Consider this Zig code:

inline fn add(a: u8, b: u8) u8 {
    return a +% b;
}

fn add_1(a: u8, b: u8) u8 {
    return add(a, b);
}

fn add_2(a: u8, b: u8) u8 {
    return a +% b;
}

…in release mode, both functions produce the same code as expected:

add_1:
  lea eax, [rsi + rdi]
  ret

add_2:
  lea eax, [rsi + rdi]
  ret

But in debug mode, the function which calls the inline function has a slightly higher overhead because of additional stack traffic:

add_1:
  push rbp
  mov rbp, rsp
  sub rsp, 5
  mov cl, sil
  mov al, dil
  mov byte ptr [rbp - 4], al
  mov byte ptr [rbp - 3], cl
  mov byte ptr [rbp - 2], al
  mov byte ptr [rbp - 1], cl
  add al, cl
  mov byte ptr [rbp - 5], al
  mov al, byte ptr [rbp - 5]
  movzx eax, al
  add rsp, 5
  pop rbp
  ret

add_2:
  push rbp
  mov rbp, rsp
  sub rsp, 2
  mov cl, sil
  mov al, dil
  mov byte ptr [rbp - 2], al
  mov byte ptr [rbp - 1], cl
  add al, cl
  movzx eax, al
  add rsp, 2
  pop rbp
  ret

TBH though it’s unlikely that inline function overhead is the only contributor to the slower debug performance, but it could be many such small papercuts combined.

Conclusion

I enjoy working with Zig immensely despite the few warts I encountered, for the most part the code just ‘flows out of the hand’ which IMHO is an important property of a programming language. It’s encouraging to see how areas which were a bumpy ride during the 0.10 to 0.11 versions have improved and stabilized (most importantly the build and package management system).
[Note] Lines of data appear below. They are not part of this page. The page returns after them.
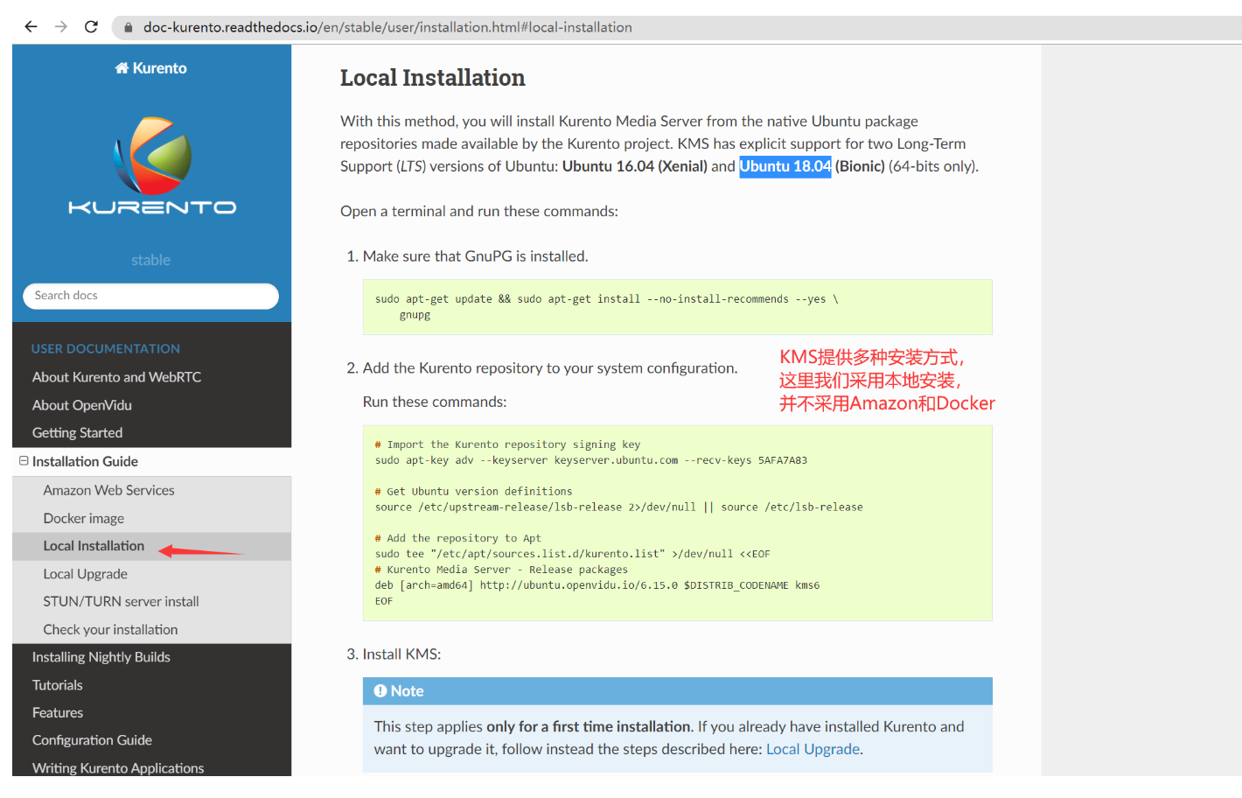The image size is (1242, 798).
Task: Click the Search docs field
Action: coord(150,296)
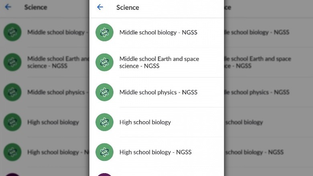The width and height of the screenshot is (313, 176).
Task: Tap the Middle school biology NGSS atom icon
Action: [x=104, y=32]
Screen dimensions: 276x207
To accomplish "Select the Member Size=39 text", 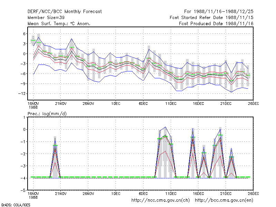I will [46, 18].
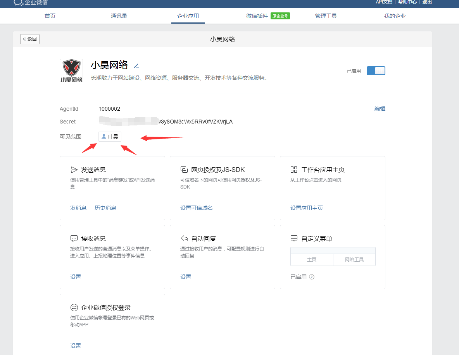This screenshot has height=355, width=459.
Task: Click the 设置可信域名 link
Action: point(197,208)
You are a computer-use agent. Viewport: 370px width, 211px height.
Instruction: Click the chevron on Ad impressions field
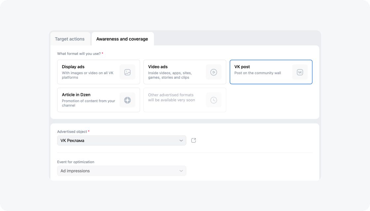click(x=181, y=170)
It’s also interesting how the ‘most popular design fault’ that comes up in every single Zig discussion (currently that’s ‘unused variables are errors’) is a complete non-issue (for me at least, not once in that 16-kloc project was that an annoyance), while the issue that actually mildly annoyed me in real world code (the @-litter in mixed-width integer expressions) is still very much under the radar. Maybe also because mixed-width and bit twiddling code might not be all that common in typical Zig projects, most integer code is probably about computing array indices or data offsets and happen in usize.

I also completely left out a whole chapter about code generation with Zig (which would have been mostly about string processing and memory management), simply because the blog post would have become too big, and it is probably an interesting enough topic for its own blog post. This is also an area where Zig is different enough from C, mid-level languages like C++ or Rust, and high level memory-managed languages that I don’t feel quite confident enough yet to have found the right solution to questions like ‘who owns the underlying memory of a slice returned from a function’ - I have solutions of course, but I’m not entirely happy with them because it feels like a throwback to my first forays into C and C++.

In short, I don’t want to burden myself (too much) with memory ownership questions, even in low level systems programming languages. Typically in C I avoid such problems with a ‘mostly value-driven approach’ instead of returning references to data, I return a copy of the data (unless of course it’s about bulk data like images, 3d meshes, file content etc.. but those are special cases which are easy to deal with using manual memory management).

Zig is leaning in heavily on slices though, which are just pointer/size pairs without any concept of ownership. It would be nice if Zig had some syntax sugar to make working with arrays just as flexible as with slices, because arrays are value types and avoid all the ownership footguns of slices. I think mostly this comes down to implementing a handful ‘missing features’ from C99 designated initialization (like #6068) or maybe even looking at languages like JS and TS (…shock and gasps from the audience!!! I know but bear with me) for a couple of features which make working with struct and array values more convenient (like destructuring and spreading).

…but I’m already halfway into that other blog post which I wanted to avoid, so let’s end it here lol.